Signet-ring cell carcinoma is known to be associated with poor prognosis. At the time of diagnosis, distant metastases are seen in about 25% of patients and stage IV disease is seen in almost half the patients. This is due to the insidious progression of the disease [17]. The treatment of the disease is challenging, when it is diagnosed at an advanced stage. Surgery is the mainstay of treatment and usually radical cystectomy is done. Often, the reported cases have been shown as incomplete resection with no clear margins on the specimen [18]. Considering the rarity of this histologic type of tumour, there is no consensus regarding the management after surgical care. Chemotherapy and radiation therapy are discussed.

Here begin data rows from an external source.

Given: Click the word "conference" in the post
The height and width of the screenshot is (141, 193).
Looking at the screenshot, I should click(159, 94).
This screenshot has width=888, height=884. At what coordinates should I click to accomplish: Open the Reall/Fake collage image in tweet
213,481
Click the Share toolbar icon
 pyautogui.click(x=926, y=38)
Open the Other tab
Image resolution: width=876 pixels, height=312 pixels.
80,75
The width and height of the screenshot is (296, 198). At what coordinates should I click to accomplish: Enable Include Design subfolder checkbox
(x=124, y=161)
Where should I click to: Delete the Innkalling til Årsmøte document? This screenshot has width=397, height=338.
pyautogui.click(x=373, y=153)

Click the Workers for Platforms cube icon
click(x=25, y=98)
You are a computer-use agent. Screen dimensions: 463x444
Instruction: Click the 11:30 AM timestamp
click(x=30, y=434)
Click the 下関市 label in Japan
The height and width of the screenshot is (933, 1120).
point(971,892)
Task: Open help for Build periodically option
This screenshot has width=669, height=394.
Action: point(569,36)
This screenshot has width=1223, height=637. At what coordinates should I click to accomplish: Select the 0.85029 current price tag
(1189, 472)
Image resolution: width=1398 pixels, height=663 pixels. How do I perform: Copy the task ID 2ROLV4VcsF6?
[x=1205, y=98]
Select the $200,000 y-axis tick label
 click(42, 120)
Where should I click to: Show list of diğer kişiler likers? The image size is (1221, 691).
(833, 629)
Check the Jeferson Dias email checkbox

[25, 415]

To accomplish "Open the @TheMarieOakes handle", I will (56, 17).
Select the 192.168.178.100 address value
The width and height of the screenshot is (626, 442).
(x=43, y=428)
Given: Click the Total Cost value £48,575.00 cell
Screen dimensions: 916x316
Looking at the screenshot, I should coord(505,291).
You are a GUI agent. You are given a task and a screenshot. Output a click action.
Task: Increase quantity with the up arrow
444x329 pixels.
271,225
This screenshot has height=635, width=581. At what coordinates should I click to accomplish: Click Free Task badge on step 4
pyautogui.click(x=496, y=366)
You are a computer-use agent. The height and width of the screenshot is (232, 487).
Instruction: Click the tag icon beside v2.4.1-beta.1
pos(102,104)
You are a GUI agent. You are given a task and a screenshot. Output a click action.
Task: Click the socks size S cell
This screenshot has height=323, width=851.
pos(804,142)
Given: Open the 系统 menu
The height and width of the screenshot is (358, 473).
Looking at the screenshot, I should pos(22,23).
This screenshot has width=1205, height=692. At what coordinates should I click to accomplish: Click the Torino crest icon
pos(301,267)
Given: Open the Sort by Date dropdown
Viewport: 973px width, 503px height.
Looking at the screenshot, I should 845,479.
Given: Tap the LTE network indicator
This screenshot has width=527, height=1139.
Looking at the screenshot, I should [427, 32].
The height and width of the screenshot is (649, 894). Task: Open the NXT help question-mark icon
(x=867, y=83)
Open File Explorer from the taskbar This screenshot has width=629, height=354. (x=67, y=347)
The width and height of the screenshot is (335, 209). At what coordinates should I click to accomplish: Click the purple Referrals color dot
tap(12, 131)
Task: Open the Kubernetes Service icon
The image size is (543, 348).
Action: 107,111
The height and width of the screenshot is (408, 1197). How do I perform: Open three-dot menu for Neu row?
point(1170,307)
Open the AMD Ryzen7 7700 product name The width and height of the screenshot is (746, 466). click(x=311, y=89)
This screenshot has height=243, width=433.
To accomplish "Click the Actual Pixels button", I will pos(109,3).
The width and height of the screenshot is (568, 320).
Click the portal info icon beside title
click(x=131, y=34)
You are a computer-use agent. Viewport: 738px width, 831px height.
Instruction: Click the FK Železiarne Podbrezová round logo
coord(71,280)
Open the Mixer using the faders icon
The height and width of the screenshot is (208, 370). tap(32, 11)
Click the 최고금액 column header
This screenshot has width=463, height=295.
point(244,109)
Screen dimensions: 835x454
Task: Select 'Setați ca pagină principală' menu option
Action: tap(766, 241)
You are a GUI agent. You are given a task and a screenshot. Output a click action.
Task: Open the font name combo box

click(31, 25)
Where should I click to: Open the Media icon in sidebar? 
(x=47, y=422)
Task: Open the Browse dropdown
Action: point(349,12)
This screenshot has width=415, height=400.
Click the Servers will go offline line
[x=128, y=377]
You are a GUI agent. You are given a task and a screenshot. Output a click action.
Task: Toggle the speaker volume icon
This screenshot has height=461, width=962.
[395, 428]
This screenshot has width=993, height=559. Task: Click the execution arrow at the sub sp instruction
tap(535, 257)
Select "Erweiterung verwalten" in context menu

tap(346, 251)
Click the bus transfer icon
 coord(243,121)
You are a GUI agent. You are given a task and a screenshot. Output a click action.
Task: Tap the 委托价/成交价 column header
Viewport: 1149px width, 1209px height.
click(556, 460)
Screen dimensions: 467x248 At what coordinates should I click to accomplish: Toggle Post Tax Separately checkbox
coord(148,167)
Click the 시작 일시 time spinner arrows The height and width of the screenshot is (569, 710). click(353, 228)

However, in this case report, partial cystectomy was done following a deep transurethral resection of bladder tumour (TURBT). Follow-up cystoscopy and ultrasonography at 12 months have shown no evidence of tumour recurrence. Partial cystectomy may be considered in selected patients with a localised tumour and poor general condition who are less likely to withstand a major surgery such as radical cystectomy. Regular cystoscopies and ultrasound imaging are necessary for follow-up and early identification of recurrences. Chemotherapy in such patients may be reserved for those with recurrence detected at cystoscopy.

4. Conclusion

The primary signet-ring cell carcinoma of the bladder is a rare tumour known to be associated with poor prognosis. However, in patients with localised tumours without evidence of metastasis and poor general condition, partial cystectomy may be considered. Regular cystoscopies and ultrasound imaging are necessary for follow-up and early identification of recurrences.

Written informed consent was obtained from the patient for the publication of this case report.

Conflicts of Interest

The authors declare that there are no conflicts of interest regarding the publication of this article.